Nicht lange darnach kam Eulenspiegel zu dem Grafen von Anhalt. Zu dem verdingte er sich als Turmwächter. Der Graf hatte viel Feindschaft, so daß er in dem Städtchen und auf dem Schloß zu der Zeit viel Reiter und Hofvolk hielt, die man alle Tage speisen mußte.

Darüber ward Eulenspiegel auf dem Turm oft vergessen, so daß man ihm keine Speise sandte. Und eines Tages kam es dazu, daß des Grafen Feinde vor das Städtlein und das Schloß rannten und die Kühe nahmen und sie alle hinwegtrieben. Und Eulenspiegel lag auf dem Turme und guckte durch das Fenster und machte keinen Lärm weder mit Blasen noch mit Schreien. Als das Gerücht vor den Grafen kam, eilte er mit den Seinen den Feinden nach. Dabei sahen etliche, daß Eulenspiegel auf dem Turm im Fenster lag und lachte. Da rief ihm der Graf zu: "Warum liegst du im Fenster und bist so still ?" Eulenspiegel rief wieder herab: "Vor dem Essen ruf ich und tanz ich nicht gern." Der Graf rief ihm zu: "Willst du nicht die Feinde anblasen ?" Eulenspiegel rief zurück: "Ich darf keine Feinde heranblasen, das Feld wird sonst voll von ihnen, und ein Teil von ihnen ist schon mit den Kühen abgezogen. Blies ich erst mehr Feinde, sie schlügen Euch zu Tod." So war das Gespräch.
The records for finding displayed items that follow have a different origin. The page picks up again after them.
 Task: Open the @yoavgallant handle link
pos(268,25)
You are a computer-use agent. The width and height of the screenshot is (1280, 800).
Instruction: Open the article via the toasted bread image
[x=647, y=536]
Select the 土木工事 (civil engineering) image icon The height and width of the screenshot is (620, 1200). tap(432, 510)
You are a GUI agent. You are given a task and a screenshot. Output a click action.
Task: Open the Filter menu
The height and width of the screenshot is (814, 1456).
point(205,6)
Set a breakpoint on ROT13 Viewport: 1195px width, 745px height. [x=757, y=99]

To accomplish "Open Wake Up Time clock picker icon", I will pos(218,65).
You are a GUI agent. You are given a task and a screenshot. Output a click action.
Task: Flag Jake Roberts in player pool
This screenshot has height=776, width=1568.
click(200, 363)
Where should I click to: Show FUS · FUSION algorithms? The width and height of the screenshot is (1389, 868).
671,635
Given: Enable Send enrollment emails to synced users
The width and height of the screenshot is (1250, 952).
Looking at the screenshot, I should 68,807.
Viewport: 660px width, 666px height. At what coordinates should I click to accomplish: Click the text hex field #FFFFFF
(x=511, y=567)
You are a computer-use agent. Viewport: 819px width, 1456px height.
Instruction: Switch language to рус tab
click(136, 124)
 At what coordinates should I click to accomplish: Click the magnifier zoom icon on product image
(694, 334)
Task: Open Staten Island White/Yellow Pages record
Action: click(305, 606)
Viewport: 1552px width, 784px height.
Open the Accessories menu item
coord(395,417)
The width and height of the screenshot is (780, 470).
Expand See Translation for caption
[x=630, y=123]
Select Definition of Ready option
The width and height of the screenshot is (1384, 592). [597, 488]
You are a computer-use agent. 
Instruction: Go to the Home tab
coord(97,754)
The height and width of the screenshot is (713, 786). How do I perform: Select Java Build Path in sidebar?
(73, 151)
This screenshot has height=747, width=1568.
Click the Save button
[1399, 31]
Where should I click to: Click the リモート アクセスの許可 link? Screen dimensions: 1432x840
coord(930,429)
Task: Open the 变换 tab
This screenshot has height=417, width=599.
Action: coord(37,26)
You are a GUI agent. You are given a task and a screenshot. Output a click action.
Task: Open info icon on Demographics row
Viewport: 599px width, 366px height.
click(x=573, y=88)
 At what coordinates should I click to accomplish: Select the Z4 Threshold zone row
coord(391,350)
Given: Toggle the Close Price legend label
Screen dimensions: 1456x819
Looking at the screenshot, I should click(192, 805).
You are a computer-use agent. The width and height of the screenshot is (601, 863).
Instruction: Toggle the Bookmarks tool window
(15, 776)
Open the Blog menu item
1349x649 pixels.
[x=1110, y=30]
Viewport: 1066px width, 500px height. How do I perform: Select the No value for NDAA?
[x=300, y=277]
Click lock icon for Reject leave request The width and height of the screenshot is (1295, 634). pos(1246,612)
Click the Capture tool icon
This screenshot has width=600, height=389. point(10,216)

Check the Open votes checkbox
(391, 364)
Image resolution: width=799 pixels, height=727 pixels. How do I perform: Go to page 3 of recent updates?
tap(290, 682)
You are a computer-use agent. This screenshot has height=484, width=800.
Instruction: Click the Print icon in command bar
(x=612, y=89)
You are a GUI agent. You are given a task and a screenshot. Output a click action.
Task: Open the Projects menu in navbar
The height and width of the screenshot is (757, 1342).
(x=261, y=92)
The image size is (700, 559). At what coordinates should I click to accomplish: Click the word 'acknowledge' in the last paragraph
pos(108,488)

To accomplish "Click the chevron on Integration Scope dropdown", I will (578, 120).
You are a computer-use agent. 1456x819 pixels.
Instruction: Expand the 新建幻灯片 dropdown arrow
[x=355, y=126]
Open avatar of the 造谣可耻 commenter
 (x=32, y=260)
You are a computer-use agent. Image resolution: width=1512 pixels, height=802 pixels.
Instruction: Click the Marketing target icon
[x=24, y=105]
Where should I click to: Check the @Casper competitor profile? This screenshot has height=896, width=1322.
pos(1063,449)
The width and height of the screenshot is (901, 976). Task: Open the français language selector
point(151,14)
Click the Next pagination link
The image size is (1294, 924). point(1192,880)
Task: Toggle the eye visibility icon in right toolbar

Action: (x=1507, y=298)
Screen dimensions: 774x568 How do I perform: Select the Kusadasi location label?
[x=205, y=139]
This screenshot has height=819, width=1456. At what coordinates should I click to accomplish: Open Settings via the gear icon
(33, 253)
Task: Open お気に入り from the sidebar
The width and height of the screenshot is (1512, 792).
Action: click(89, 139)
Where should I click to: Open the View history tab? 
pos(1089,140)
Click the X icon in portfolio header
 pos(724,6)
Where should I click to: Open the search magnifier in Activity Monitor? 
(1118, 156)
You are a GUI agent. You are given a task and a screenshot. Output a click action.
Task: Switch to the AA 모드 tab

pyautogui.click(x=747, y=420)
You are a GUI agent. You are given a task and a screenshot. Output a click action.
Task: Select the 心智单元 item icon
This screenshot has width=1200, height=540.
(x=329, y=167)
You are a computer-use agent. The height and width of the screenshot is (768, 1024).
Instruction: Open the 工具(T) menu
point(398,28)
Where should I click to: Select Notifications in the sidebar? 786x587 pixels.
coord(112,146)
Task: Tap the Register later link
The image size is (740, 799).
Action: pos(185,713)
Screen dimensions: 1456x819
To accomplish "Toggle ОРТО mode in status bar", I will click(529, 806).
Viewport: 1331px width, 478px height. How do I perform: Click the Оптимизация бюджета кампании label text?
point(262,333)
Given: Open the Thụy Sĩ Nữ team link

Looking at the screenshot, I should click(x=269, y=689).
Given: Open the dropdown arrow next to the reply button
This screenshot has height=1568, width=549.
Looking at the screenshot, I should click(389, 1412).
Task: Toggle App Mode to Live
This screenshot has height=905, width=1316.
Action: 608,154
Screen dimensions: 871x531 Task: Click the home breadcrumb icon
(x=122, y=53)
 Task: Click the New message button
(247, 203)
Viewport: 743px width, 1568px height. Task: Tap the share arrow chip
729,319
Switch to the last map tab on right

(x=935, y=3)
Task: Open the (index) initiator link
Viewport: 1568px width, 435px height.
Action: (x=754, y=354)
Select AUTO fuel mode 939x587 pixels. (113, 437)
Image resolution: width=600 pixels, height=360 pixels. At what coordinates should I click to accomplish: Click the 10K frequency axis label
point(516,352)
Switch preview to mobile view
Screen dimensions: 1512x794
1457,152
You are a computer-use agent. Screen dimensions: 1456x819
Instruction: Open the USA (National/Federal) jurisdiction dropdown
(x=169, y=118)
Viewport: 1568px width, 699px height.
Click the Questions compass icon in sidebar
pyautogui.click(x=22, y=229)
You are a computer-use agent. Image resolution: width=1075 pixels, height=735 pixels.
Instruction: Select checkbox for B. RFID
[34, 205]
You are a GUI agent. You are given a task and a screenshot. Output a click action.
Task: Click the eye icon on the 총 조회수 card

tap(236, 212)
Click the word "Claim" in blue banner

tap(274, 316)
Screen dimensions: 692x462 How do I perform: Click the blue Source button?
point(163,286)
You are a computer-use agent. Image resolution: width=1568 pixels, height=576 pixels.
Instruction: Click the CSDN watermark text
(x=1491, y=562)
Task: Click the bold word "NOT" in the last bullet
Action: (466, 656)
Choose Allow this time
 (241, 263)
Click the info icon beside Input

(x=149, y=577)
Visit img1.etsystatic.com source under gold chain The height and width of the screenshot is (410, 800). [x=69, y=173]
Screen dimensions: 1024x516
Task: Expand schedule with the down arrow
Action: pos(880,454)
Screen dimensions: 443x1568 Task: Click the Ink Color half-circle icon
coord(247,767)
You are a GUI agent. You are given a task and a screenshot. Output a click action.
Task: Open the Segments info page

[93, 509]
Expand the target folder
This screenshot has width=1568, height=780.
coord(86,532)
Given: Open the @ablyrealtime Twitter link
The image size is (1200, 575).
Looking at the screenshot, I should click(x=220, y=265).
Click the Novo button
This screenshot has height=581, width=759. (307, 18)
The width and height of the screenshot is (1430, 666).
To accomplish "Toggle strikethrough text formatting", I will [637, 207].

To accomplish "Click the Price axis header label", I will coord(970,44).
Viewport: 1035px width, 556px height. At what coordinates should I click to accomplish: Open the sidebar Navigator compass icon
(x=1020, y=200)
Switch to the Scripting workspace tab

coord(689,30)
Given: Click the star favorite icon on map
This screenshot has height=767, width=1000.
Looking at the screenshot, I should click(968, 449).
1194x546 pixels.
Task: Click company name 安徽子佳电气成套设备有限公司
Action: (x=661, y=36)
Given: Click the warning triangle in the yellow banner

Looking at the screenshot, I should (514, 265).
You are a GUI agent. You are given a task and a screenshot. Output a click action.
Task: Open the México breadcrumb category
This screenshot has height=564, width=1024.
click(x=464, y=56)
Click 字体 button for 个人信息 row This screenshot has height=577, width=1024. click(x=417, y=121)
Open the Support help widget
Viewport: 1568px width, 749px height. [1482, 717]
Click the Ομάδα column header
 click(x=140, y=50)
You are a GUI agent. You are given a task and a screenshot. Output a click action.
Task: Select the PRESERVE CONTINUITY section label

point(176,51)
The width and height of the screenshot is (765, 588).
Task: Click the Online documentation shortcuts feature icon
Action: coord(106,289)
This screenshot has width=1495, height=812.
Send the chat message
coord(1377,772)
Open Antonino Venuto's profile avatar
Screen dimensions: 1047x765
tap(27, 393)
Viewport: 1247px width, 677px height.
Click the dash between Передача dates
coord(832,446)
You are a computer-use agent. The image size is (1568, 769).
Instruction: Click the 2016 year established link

"Wohlan, es ist gut", sagte der Graf, eilte den Feinden nach, und sie tummelten sich miteinander. Eulenspiegel ward auf der Turmwarte vergessen. Und der Graf war eine Weile zufrieden. Er erbeutete einen Haufen Vieh von seinen Feinden, und das hieben sie in Stücke und brieten es. Eulenspiegel dachte auf dem Turm, wie er auch etwas von der Beute davontrüge, und gab darauf acht, wenn es Essenszeit sein würde. Da fing er an zu rufen und zu blasen: "Feindio, Feindio !" Der Graf lief eilends mit den Seinen von den gedeckten Tischen, legte den Harnisch an, nahm Waffen in die Hand, und sie eilten sogleich dem Tor zu, in dem Feld nach den Feinden zu lugen. Derweil lief Eulenspiegel behend und schnell von dem Turm und kam über des Grafen Tisch und nahm sich von der Tafel Gesottenes und Gebratenes und was ihm beliebte und ging schnell wieder auf den Turm. Da nun die Ritter und das Fußvolk kamen, wurden sie keiner Feinde gewahr und sprachen miteinander: "Der Türmer hat das aus Schalkheit getan" und zogen wieder heim, dem Tore zu.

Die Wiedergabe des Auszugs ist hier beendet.